ISBN-13: 9780822399476
Publisher: Duke University Press
Publication date: 04/14/1995
Series: New Americanists
Sold by: Barnes & Noble
Format: eBook
Pages: 280
Lexile: 1810L (what's this?)
File size: 371 KB

About the Author

Robyn Wiegman is Assistant Professor of English and Women’s Studies at Indiana University.

Read an Excerpt

American Anatomies

Theorizing Race and Gender


By Robyn Wiegman

Duke University Press

Copyright © 1995 Duke University Press
All rights reserved.
ISBN: 978-0-8223-9947-6



CHAPTER 1

Visual Modernity


Did that woman, could that woman, somehow know that here before her very eyes on the roof of the Drayton sat a Negro?

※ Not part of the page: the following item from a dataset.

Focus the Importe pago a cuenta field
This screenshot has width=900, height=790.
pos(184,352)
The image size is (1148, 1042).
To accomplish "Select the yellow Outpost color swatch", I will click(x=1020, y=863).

Absurd! Impossible! White people were so stupid about such things for all that they usually asserted that they were able to tell; and by the most ridiculous means, finger-nails, palms of hands, shapes of ears, teeth, and other equally silly rot.... Never, when she was alone, had they even remotely seemed to suspect that she was a Negro.–Nella Larsen, Passing 40-41


Under critique in this passage from Nella Larsen's Passing is the visible economy of race, an economy of parts that enables the viewer to ascertain the subject's rightful place in a racial chain of being. While not the only means for the articulation of racial essence, the visible has a long, contested, and highly contradictory role as the primary vehicle for making race "real" in the United States. Its function, to cite the body as the inevitable locus of "being," depends on a series of bodily fictions assumed to unproblematically reflect the natural meaning of flesh. But as Irene Redfield's meditation here reveals, the seeming veracity of flesh can fail to register itself, and it is significant that Larsen represents this failure by foregrounding corporeal signs that do not appear. Without these signs – without the significations attached to skin, hair, and palms – Irene is able to claim an implicit and highly privileged whiteness, moving with deliberate ease through the unofficial segregation of Chicago. The visible negation of "blackness," in other words, prefigures her racial indeterminacy, demonstrating how the "logic" of race in U.S. culture anchors whiteness in the visible epistemology of black skin. Such an epistemological relationship circumscribes our cultural conception of race, contributing above all to the recurrent and discursively, if not always materially, violent equation between the idea of "race" and the "black" body.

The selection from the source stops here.